Can Gratitude Improve Your Health?
The lack of gratitude has been found to be characteristic of clinically diagnosed narcissistic personalities (McWilliams and Lependorf 1990).
Gratitude was found to be rated among the top 5 personal “strengths” in a survey of 24 strengths given in 40 countries (Park, Peterson, & Seligman, 2005).
From happierhuman.com, “The 31 Benefits of Gratitude You Didn’t Know About: How Gratitude Can Change Your Life,” July 2012:
A five-minute a day gratitude journal can increase your long-term well-being by more than 10 percent. That’s 2.5x the impact of winning more than $1,000,000 in the lottery! How does a free five minute activity do what $1,000,000+ can’t? Gratitude improves our health, relationships, emotions, personality, and career. There is even reason to believe gratitude can extend your lifespan by a few months or even years.
(Amit Amin)
These are only a few of many research projects that demonstrate a connection between being grateful and being healthy and happy. It may seem unrelated at first, but if you think about it, just being thankful for your blessings, however few or many, should make you feel good and reduce your stress — and it will set the stage for those you influence to do more of the same, paying it forward.
In this season of good will and thankfulness, let’s go out of our way to show our appreciation to those we touch and serve – it’s good for them, and good for you, too.
Six Tips For Healthy Eating
Kristen Aldridge of Shape Magazine provides us with some simple and useful ideas for managing our eating and staying fit during the holiday season, based on six tips from chef and holistic nutritionist Tricia Williams of FoodMattersNYC.com.
- Pregame with chia seeds. Before you party (and eat) the night away, add a tablespoon of chia seeds to a glass of water. Rich in antioxidants and minerals, these little seeds expand in your stomach, curbing cravings while reducing inflammation.
- Plan your calories. If you know you’re going to indulge for dinner, plan your day of eating ahead of time so you can monitor your caloric intake. “Have a green juice for breakfast and a lighter lunch so you can prepare to splurge for the night out,” Williams says. “Low glycemic foods like oatmeal or quinoa with fresh berries are also great options. Since they metabolize slowly, you’ll feel fuller longer.”

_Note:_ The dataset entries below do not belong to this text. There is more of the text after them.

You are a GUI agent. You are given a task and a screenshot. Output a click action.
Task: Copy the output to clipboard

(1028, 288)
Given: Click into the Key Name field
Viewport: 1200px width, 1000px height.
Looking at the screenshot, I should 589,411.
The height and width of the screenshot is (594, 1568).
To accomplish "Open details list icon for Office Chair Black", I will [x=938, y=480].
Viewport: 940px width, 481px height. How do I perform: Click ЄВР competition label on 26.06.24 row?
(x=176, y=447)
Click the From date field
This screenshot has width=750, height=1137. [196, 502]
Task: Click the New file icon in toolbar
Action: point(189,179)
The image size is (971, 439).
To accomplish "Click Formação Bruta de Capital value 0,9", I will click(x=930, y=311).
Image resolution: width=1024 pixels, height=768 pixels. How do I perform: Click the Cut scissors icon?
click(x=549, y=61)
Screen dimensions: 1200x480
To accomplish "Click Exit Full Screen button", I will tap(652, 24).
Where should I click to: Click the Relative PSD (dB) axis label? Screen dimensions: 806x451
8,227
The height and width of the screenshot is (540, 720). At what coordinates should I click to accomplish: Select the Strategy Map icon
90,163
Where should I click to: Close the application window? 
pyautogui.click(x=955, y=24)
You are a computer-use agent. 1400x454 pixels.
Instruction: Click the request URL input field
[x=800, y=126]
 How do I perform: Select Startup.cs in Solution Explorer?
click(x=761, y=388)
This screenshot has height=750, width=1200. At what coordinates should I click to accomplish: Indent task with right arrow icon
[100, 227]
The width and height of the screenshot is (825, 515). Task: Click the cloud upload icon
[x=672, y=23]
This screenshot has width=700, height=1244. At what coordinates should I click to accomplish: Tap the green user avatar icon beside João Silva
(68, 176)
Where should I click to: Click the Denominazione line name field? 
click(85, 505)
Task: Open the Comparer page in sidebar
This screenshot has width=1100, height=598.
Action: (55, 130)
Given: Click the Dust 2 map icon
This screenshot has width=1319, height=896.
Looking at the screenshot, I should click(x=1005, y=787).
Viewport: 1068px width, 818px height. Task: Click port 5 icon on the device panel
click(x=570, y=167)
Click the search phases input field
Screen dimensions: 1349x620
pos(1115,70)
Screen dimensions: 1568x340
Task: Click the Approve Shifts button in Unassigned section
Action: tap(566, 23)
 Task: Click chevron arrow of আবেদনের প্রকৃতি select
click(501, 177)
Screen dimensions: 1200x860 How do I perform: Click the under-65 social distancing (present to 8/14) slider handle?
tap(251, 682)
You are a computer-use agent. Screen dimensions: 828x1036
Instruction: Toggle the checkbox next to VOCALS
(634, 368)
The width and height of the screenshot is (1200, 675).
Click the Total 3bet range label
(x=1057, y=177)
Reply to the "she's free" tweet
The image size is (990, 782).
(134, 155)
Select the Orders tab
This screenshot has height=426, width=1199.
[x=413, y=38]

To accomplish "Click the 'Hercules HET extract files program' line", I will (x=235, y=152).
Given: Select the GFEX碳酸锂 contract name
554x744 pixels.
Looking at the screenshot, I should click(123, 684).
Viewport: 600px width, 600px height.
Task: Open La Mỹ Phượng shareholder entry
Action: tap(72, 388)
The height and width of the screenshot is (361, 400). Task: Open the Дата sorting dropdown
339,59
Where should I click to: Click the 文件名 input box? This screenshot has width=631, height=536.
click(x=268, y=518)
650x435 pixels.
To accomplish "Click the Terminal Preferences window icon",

- Be a food snob. Scope out the spread before you chow down. What makes your mouth water? Zero in on that and steer clear of the rest. If you can muster, stay away from bread, cheese, and crackers.
- Stay away from grains. “What’s interesting is that I find people consume less alcohol if they’re consuming less grains,” Williams says. “You could easily go up to 2,000 or 3,000 calories at a party with a few glasses of wine, so it’s definitely something to try!”
- BYOD. If appropriate, bring your own dish! You’ll have a delicious, healthy option that you actually like. “If you’re bringing a dessert, it’s easy to swap out refined white flour for oat flour,” Williams says. “You can also substitute coconut sugar for white sugar. It has fewer calories and you won’t experience the crash.”
- Have a plant-based plate. Make sure 80 percent of your plate is plant-based. The rest should be mostly protein and a little bit of fat. “Allow room for a tiny dessert, but try to fill up on as many veggies as you can,” Williams says. “And your protein portion should always be the size of the palm of your hand.”
Most good eating habits are common sense – think before you eat for the holidays, and stay fit and healthy!